| Aim of the exercise |
Starting at the line that contains "2026年1月 (488, 573)" and stopping after the last line, set down the listing exactly as it is. Add nothing.

| Entries supplied |
---

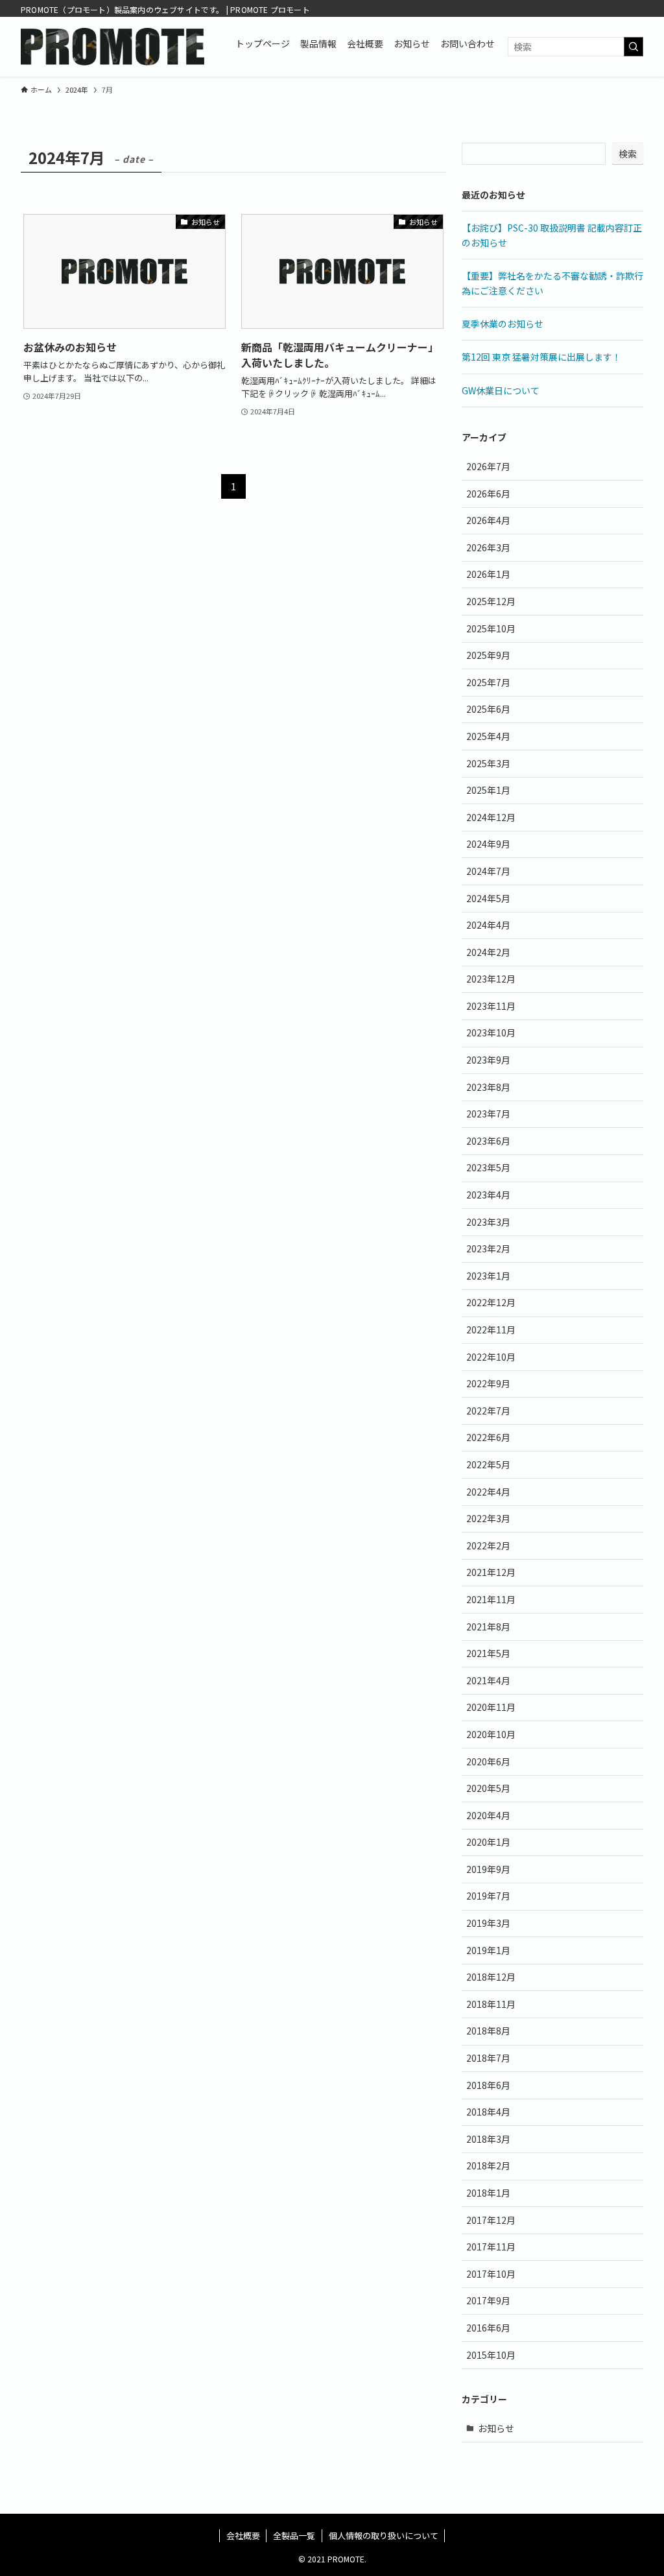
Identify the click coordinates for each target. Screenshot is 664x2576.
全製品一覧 (294, 2535)
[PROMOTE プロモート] (112, 46)
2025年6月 (488, 708)
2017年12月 (491, 2219)
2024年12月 (491, 817)
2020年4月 (488, 1815)
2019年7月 (488, 1895)
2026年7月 (488, 466)
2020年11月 (491, 1706)
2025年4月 (488, 736)
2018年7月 (488, 2057)
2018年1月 (488, 2192)
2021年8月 (488, 1626)
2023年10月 (491, 1032)
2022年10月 (491, 1356)
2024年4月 (488, 924)
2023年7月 (488, 1113)
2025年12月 (491, 601)
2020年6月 (488, 1761)
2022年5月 (488, 1464)
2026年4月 (488, 520)
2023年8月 (488, 1086)
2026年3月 (488, 547)
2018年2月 (488, 2165)
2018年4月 (488, 2111)
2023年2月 (488, 1248)
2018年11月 (491, 2004)
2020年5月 (488, 1788)
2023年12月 (491, 978)
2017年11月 (491, 2246)
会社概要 (243, 2535)
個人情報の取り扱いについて (383, 2535)
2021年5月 (488, 1653)
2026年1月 (488, 573)
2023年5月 (488, 1167)
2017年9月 (488, 2300)
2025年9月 (488, 655)
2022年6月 (488, 1437)
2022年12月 (491, 1302)
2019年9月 (488, 1869)
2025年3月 (488, 763)
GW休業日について (501, 390)
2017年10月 (491, 2273)
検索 (628, 153)
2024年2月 (488, 952)
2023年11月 (491, 1005)
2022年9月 (488, 1383)
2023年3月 (488, 1221)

---

| Response to this task |
2026年1月 (488, 573)
2023年5月 (488, 1167)
2017年9月 (488, 2300)
2025年9月 (488, 655)
2022年6月 (488, 1437)
2022年12月 (491, 1302)
2019年9月 (488, 1869)
2025年3月 (488, 763)
GW休業日について (501, 390)
2017年10月 (491, 2273)
検索 (628, 153)
2024年2月 (488, 952)
2023年11月 (491, 1005)
2022年9月 (488, 1383)
2023年3月 (488, 1221)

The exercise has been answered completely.